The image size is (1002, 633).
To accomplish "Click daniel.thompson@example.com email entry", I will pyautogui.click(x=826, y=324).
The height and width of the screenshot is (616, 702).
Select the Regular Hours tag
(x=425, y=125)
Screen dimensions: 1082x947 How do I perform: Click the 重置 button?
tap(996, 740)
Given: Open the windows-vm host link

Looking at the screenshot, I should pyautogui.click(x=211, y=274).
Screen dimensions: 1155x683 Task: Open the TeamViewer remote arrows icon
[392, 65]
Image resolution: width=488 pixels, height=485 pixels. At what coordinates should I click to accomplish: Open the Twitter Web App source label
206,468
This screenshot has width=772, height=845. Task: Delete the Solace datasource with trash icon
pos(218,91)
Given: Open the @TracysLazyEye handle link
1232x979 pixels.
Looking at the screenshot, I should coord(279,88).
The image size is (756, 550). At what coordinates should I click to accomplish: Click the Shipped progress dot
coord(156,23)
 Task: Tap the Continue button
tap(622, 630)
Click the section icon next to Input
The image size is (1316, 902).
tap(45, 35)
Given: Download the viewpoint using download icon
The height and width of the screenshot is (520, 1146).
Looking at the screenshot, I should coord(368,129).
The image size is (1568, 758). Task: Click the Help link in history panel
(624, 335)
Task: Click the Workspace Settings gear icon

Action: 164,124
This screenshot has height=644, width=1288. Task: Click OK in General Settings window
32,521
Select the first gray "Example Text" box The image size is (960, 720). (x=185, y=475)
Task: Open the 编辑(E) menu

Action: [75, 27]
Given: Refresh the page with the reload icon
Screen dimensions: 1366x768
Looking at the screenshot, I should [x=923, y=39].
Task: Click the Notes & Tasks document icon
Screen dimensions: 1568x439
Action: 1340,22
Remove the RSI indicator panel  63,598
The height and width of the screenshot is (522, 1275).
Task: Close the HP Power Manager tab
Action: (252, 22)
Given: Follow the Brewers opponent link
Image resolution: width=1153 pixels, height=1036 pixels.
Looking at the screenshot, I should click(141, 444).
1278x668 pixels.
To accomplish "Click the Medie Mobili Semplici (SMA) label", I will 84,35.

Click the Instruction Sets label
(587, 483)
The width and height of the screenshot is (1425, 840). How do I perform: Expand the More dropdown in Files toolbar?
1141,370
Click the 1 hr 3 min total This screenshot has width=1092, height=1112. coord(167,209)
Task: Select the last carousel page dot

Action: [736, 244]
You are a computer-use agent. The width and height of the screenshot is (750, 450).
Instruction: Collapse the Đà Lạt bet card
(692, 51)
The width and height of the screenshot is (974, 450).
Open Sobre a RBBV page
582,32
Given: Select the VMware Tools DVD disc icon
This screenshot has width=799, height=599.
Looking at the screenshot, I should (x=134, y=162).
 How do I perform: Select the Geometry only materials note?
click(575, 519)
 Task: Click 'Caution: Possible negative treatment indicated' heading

▸ What is required:
When a line of the records holds the word "will", copy that line.

▸ Result of the task:
To accomplish "Click daniel.thompson@example.com email entry", I will pyautogui.click(x=826, y=324).
To accomplish "Click the Medie Mobili Semplici (SMA) label", I will 84,35.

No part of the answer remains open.